There are other factors that we will need to take into consideration in building our future strategy. We do need to maintain a curatorial role in ensuring the open access content we make discoverable through our LMS is complementary to our collection overall. And there has not been any active conversations with academic and teaching staff about introducing open access content to their reading lists. I know that there can be hesitation in getting involved with discussions about reading lists – something that is an equally sensitive topic in work colleagues have been doing for some years to highlight potential geographic bias in reading lists – and so we have to get round the concerns of engaging academics in conversations about their content choices. The sector voice continues to be invaluable in supporting both the e-textbook campaign and being brave in highlighting how content choices will continue to embed bias unless challenged.
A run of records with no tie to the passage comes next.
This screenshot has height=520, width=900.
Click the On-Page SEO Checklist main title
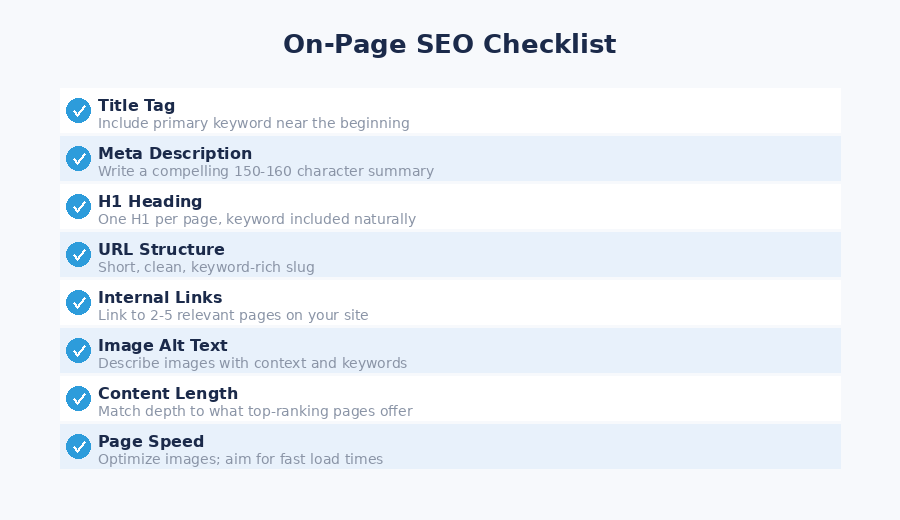pyautogui.click(x=450, y=45)
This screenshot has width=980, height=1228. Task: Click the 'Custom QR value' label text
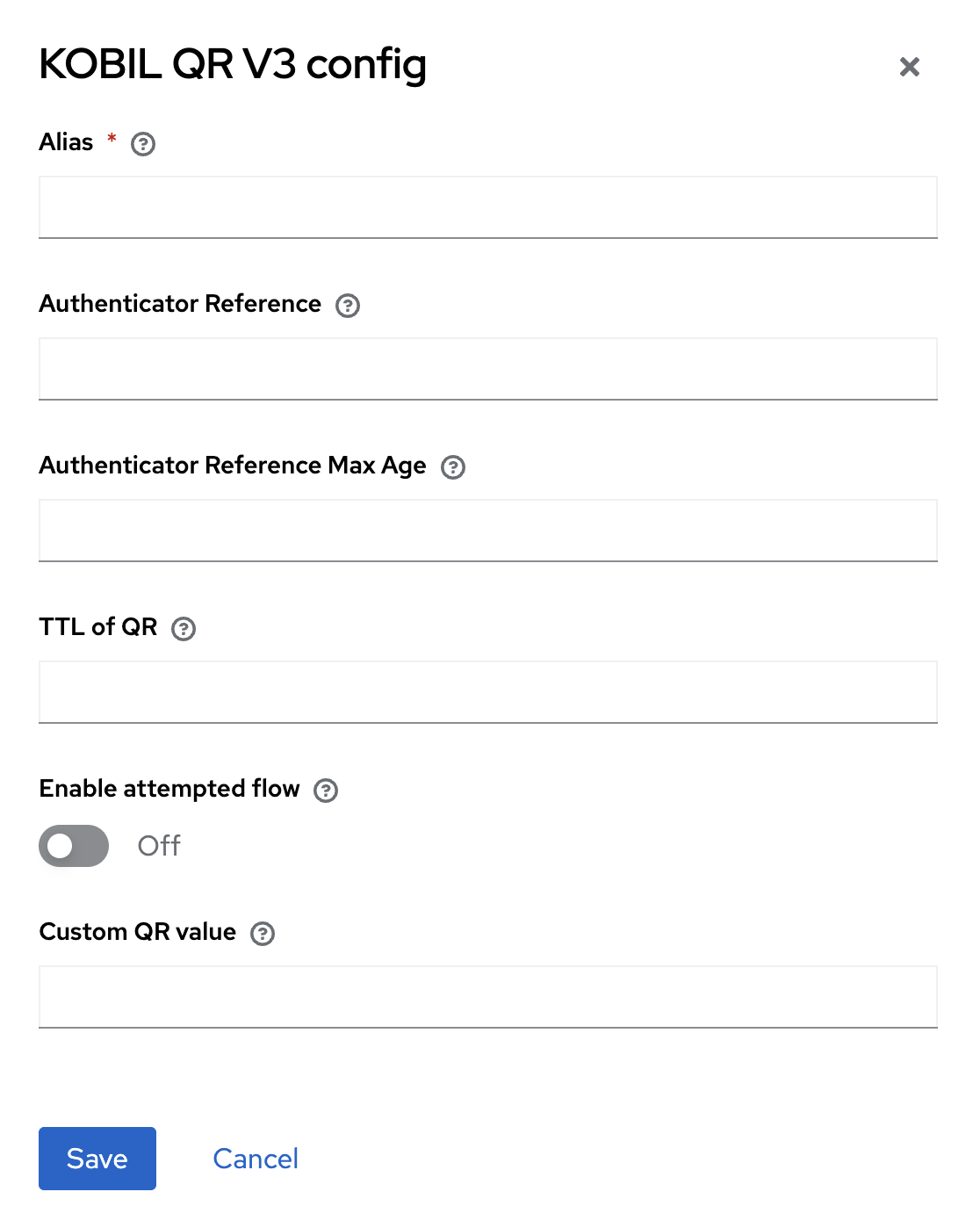coord(138,932)
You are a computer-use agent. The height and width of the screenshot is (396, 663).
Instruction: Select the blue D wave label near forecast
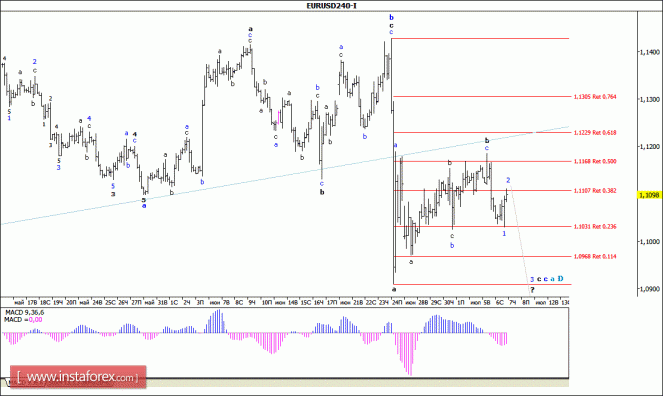[560, 279]
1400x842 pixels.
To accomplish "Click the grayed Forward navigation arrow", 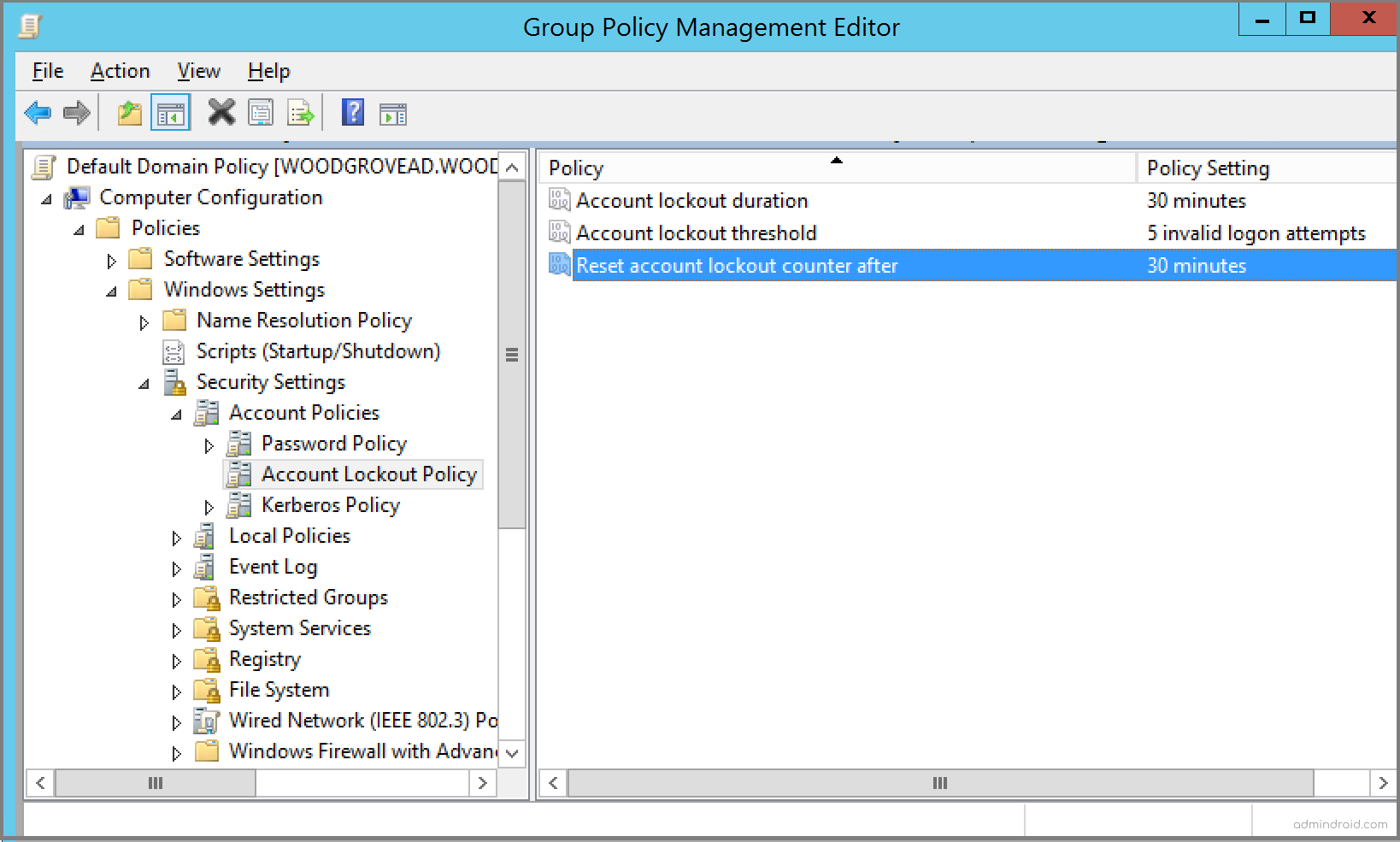I will tap(76, 112).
Lastly, but very importantly I do not want us to perpetuate a book processing charge model, and this is one of the crucial factors in how we will continue to evaluate and select open access book models in the future. We definitely want to continue to support models that enable authors (of any institutional affiliation) to publish book and book chapters on open access; to better direct available budget to do this; and to establish how we can support the infrastructure that will enable sustainable provision of metadata and content.